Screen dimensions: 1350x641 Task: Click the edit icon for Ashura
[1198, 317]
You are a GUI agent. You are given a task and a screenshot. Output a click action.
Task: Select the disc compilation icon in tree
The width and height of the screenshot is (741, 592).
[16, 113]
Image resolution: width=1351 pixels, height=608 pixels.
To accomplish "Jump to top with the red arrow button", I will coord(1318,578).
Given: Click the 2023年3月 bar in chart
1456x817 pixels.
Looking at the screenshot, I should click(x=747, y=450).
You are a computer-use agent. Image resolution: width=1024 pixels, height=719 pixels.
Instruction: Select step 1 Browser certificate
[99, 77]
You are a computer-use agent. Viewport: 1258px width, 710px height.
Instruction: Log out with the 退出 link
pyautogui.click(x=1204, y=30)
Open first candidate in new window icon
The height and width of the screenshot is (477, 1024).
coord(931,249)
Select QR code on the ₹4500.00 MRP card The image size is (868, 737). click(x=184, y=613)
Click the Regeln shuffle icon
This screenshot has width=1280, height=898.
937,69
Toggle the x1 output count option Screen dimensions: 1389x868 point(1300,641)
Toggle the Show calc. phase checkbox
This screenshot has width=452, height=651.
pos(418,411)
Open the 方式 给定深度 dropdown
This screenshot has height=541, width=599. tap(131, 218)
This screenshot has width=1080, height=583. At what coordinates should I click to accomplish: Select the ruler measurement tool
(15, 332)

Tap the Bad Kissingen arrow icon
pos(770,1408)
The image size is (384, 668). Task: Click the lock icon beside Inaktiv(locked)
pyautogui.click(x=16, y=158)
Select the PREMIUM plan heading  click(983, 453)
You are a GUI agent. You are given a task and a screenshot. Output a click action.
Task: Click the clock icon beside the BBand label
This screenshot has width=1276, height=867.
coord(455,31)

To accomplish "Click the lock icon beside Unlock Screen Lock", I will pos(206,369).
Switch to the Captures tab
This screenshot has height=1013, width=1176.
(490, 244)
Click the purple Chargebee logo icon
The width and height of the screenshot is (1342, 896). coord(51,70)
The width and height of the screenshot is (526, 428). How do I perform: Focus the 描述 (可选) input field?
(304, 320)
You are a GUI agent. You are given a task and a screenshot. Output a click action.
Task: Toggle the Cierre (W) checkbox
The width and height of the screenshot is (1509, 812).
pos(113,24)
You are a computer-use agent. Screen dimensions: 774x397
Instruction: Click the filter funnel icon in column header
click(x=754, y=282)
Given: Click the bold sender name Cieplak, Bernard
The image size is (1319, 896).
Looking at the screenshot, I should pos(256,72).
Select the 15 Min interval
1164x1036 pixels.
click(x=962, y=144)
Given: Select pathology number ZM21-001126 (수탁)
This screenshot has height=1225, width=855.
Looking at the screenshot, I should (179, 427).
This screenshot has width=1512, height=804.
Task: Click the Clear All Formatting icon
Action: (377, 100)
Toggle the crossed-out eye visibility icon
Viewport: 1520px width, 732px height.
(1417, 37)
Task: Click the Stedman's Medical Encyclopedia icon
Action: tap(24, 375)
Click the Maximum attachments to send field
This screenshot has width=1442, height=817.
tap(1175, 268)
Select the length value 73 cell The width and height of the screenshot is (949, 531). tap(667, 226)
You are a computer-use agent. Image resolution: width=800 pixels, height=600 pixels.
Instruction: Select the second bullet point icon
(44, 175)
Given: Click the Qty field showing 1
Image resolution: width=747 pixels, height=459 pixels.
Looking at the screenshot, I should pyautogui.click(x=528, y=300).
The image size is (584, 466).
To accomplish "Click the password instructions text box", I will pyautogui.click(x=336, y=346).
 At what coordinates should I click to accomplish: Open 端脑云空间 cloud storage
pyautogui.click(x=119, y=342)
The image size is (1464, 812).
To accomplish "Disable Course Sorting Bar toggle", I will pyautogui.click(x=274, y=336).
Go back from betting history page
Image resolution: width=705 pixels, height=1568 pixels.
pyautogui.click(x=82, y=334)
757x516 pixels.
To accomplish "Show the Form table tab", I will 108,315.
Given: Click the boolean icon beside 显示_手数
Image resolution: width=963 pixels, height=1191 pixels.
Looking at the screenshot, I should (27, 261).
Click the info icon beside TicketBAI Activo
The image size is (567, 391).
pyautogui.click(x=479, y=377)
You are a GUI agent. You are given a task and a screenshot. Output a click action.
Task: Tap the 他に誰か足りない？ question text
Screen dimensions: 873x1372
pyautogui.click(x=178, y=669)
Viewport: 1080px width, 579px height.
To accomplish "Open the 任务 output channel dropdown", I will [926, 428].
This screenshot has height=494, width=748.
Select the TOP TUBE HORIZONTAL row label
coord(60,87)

--- --- ---

## Problem details
Write out word for word only the lines from the start of the entries down to the line with "Given: Click the 2023年3月 bar in chart", please, including both ends.

## Task response
Screen dimensions: 1350x641 Task: Click the edit icon for Ashura
[1198, 317]
You are a GUI agent. You are given a task and a screenshot. Output a click action.
Task: Select the disc compilation icon in tree
The width and height of the screenshot is (741, 592).
[16, 113]
Image resolution: width=1351 pixels, height=608 pixels.
To accomplish "Jump to top with the red arrow button", I will coord(1318,578).
Given: Click the 2023年3月 bar in chart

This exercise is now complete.